====== SOURCE TEXT ======

Dutch Light in the Hamptons: Willem de Kooning Gave Direction to American Art
After leaving his home in Rotterdam for New York, Willem de Kooning plunged into the American art world, never forgetting his debt to the European tradition. He became a driving force behind the first typically American art movement of abstract expressionism.
The seventeenth-century Dutch masters never strayed far from home, but Vincent van Gogh, Piet Mondrian and Willem de Kooning did. They left the Netherlands, found their own styles elsewhere and became the most influential artists of their generations due to the fruitful interaction between their background and their new environment. De Kooning’s (1904–1997), Dutch background consisted only of his youth and education, an apprenticeship that lasted nearly ten years.
Because his parents – his father was a wine merchant, his mother ran a sailors’ pub – divorced early on, de Kooning became independent at a young age, starting an apprenticeship at the Gidding decoration studio in Rotterdam when he was just twelve years old. The Gidding studio created murals for the Tuschinski Theatre in Amsterdam, stained-glass windows for De Bijenkorf in The Hague and carpets for the House of Van Buuren in Brussels, among other commissions. At this time, de Kooning also attended evening classes at the Academy of Fine Arts, where he mastered the technical and academic disciplines and also came into contact with the ideas of De Stijl, an influential abstract art movement in the Netherlands that focused on absolute visual simplicity and harmony.
Willem de Kooning in his studio© Smithsonian Archives, Washington
At sixteen, he began working freelance for Bernard Romein, artistic director of De Bijenkorf and the Belgian Cohn Donnay department store in Rotterdam. In 1924, de Kooning spent several months in Brussels, attending classes at the Academy. He discovered and admired the Flemish Primitives, Bruegel and Rubens at the Museum of Fine Arts.

====== PROVIDED INFORMATION ======

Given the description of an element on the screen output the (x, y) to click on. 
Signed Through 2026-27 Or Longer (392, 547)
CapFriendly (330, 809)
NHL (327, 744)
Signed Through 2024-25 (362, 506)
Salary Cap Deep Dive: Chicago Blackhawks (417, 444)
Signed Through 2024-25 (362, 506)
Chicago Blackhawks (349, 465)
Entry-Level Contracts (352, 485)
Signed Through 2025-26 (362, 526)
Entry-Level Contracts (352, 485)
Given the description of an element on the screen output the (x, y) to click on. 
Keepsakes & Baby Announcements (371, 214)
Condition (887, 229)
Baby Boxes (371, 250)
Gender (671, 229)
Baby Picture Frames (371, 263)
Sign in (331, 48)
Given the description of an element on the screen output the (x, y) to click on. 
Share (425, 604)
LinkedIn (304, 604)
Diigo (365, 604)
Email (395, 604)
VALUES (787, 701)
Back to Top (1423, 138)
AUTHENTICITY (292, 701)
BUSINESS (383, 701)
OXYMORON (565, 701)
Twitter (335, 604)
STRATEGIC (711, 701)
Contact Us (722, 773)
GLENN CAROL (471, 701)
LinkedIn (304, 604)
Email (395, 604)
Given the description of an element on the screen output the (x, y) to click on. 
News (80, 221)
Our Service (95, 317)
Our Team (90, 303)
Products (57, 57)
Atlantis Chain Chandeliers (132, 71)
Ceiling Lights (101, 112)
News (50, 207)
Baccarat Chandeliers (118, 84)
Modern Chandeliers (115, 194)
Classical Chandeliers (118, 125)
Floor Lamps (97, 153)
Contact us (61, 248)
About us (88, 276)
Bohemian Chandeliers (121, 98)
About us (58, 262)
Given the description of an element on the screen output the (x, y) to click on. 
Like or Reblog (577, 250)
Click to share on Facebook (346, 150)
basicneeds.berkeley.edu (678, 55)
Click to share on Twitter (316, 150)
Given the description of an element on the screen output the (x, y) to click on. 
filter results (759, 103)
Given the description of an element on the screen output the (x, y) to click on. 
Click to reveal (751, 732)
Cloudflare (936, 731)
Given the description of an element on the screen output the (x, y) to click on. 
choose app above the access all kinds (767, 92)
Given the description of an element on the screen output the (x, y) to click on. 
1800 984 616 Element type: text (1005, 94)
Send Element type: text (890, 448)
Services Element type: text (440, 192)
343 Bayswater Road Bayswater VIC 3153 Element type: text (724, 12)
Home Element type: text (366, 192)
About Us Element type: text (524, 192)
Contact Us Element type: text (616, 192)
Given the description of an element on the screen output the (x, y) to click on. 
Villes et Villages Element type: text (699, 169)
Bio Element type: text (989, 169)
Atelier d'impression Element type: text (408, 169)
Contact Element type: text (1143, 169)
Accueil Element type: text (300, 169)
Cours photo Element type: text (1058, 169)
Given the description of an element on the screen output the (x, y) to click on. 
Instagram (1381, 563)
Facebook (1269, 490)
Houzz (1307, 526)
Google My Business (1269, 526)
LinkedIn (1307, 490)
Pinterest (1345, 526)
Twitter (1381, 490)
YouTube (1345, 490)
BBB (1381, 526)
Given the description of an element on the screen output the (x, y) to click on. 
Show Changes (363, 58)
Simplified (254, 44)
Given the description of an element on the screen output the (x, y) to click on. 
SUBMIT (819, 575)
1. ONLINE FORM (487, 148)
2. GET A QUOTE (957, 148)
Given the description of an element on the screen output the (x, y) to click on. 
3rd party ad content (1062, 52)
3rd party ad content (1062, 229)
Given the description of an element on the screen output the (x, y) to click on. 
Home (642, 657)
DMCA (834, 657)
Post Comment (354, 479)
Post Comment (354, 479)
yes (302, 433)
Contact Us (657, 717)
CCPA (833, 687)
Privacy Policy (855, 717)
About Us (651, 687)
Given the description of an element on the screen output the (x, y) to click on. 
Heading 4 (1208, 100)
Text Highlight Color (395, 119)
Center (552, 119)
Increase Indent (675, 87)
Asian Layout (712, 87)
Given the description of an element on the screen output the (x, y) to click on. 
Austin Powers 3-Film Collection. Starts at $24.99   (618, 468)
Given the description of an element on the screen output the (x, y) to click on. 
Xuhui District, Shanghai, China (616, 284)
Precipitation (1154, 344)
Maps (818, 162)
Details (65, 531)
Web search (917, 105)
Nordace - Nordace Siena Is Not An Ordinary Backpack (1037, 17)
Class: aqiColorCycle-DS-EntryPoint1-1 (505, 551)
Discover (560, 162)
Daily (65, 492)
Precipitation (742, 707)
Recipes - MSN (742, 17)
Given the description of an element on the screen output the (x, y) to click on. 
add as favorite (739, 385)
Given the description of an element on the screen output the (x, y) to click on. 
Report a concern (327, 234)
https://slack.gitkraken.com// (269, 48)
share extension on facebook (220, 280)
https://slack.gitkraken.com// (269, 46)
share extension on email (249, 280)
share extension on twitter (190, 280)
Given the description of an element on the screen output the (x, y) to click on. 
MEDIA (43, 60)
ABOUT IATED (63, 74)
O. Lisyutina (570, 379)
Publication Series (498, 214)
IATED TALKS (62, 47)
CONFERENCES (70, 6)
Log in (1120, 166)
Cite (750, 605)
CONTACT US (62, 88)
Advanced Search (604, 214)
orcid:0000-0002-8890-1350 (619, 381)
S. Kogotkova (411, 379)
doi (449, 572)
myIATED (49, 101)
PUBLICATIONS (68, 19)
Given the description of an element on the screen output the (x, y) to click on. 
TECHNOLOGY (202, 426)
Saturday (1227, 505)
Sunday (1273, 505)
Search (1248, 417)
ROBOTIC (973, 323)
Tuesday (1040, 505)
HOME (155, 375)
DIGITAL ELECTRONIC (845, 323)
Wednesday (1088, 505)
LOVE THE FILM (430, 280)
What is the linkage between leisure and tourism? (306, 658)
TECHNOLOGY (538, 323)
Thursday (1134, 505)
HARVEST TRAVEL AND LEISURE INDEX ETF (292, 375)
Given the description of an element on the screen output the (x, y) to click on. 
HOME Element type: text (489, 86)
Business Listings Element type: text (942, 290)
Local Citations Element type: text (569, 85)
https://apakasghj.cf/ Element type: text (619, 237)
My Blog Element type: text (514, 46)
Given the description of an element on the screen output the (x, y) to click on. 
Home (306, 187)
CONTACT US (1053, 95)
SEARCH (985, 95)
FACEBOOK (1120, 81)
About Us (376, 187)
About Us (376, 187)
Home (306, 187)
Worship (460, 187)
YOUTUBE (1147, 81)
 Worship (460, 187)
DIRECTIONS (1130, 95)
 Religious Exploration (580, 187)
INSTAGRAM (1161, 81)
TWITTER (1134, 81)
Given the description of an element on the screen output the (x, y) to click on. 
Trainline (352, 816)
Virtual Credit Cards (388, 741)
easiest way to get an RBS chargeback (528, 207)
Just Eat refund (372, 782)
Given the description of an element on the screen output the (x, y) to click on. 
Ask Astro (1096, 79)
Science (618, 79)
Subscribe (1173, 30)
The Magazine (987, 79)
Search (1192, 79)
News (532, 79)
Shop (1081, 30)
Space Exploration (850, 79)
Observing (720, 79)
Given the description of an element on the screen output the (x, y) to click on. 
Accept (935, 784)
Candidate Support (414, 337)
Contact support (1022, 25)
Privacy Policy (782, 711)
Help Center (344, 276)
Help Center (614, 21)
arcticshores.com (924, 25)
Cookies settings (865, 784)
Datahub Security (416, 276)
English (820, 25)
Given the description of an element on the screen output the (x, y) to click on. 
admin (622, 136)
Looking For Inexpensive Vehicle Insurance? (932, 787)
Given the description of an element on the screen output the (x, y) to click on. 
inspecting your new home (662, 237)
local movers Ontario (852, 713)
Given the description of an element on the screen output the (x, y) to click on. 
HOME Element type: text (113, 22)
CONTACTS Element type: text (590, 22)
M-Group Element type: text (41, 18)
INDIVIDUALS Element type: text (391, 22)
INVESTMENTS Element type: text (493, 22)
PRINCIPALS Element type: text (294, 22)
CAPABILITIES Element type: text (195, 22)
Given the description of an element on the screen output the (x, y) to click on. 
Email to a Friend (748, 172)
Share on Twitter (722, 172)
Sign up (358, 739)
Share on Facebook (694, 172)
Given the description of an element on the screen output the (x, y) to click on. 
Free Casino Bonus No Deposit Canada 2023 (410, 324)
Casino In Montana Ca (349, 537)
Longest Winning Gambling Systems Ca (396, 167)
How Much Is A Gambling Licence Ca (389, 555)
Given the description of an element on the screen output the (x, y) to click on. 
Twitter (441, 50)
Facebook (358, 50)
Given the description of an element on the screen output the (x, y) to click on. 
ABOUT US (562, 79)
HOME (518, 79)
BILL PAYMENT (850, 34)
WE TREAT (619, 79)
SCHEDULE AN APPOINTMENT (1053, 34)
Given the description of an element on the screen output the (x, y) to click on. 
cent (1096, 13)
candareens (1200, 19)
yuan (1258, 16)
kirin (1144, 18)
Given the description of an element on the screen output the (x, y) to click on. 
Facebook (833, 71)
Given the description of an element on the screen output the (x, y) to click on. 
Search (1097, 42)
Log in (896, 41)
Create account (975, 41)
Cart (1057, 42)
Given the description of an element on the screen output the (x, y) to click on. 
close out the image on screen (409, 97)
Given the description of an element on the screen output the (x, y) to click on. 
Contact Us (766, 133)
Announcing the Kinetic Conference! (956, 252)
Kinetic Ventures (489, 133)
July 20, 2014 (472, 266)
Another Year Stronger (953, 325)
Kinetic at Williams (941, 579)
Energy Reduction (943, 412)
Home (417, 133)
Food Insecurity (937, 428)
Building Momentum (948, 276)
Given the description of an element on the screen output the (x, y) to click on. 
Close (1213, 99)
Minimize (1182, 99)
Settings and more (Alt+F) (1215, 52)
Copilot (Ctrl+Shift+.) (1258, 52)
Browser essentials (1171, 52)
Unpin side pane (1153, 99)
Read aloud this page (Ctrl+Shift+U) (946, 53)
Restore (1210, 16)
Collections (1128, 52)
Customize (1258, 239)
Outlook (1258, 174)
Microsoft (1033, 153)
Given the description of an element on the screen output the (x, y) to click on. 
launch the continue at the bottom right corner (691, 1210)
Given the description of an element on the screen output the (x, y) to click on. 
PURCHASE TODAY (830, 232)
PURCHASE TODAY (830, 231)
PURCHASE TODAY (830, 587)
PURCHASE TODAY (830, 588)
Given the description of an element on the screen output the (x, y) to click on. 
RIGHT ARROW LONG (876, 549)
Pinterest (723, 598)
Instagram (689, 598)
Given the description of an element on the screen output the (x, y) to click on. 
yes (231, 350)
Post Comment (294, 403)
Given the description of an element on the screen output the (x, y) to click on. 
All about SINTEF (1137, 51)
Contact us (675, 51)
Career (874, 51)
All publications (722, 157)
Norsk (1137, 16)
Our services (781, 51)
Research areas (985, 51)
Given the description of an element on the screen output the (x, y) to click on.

======

### [TASKS TO CARRY OUT]
A: Can you copy, word for word, the passage of the Willem de Kooning article that opens with the words "Because his parents" and closes with "simplicity and harmony."?
B: Can you pick up the article on Willem de Kooning after its final sentence and carry it on?

### [PER-TASK OUTPUTS]
A:
Because his parents – his father was a wine merchant, his mother ran a sailors’ pub – divorced early on, de Kooning became independent at a young age, starting an apprenticeship at the Gidding decoration studio in Rotterdam when he was just twelve years old. The Gidding studio created murals for the Tuschinski Theatre in Amsterdam, stained-glass windows for De Bijenkorf in The Hague and carpets for the House of Van Buuren in Brussels, among other commissions. At this time, de Kooning also attended evening classes at the Academy of Fine Arts, where he mastered the technical and academic disciplines and also came into contact with the ideas of De Stijl, an influential abstract art movement in the Netherlands that focused on absolute visual simplicity and harmony.

B:
Two years later, de Kooning travelled to America as a stowaway, arriving in Newport News (Virginia) on 15 July 1926. The landscape was like that of the Netherlands – it was certainly just as flat. But the big city beckoned and he had no intention of staying put. He befriended some sailors who directed him to a Dutch establishment in New York. Three days later he started work as a house painter in Hoboken (New Jersey), just across the Hudson River from Manhattan.
New York School
Around 1930, De Kooning met the Armenian artist Arshile Gorky (1905–1948), who introduced him to the Cubism of Picasso and the Surrealism of Miró. Gorky introduced him to Picasso’s method of breaking his figures down into lines and planes of colour, and Miró’s skill at creating a colourful dream world with biomorphic forms. But the most important lesson de Kooning learned was that the representation of reality is less important than the creation of one’s own visual language. Whether that language was figurative or abstract was of less importance.
Together with Gorky, de Kooning was part of a group of young artists. In many ways similar to L’École de Paris in the first half of the twentieth century, this highly heterogeneous group later became known as the New York School. Their common ground was not a shared style but, rather, a way of life. Their creed was that art had to be innovative and groundbreaking and expression had to be personal and original. Their goal was to develop an American avant-garde school with an international appeal.
They each did this in their own way. Colour Field painters such as Mark Rothko (1903-1970) and Barnett Newman (1905-1970) used monochrome colour fields to create a spatial effect with a spiritual and transcendent character that drew the viewer in. Action painters such as Jackson Pollock (1912-1956), Franz Kline (1910-1962) and Robert Motherwell (1915-1991) made the act of painting the subject of the painting. Capturing the way in which the paintbrush registers the movement of the body on the canvas is considered representative of the emotions and psychological state of the performer. Inspiration came from the écriture automatique of the surrealists.
Railway Junction
While his fellows quickly devoted themselves exclusively to abstract art, de Kooning constantly walked a fine line between figuration and abstraction. Compared to the Americans, who had developed a clearly recognizable visual language, de Kooning’s oeuvre is complex, diverse and multifaceted. While the Americans sought inspiration in indigenous culture: Pollock among the Navajo, Newman in Northwest Native American and pre-Columbian art, de Kooning never forgot his debt to the European tradition.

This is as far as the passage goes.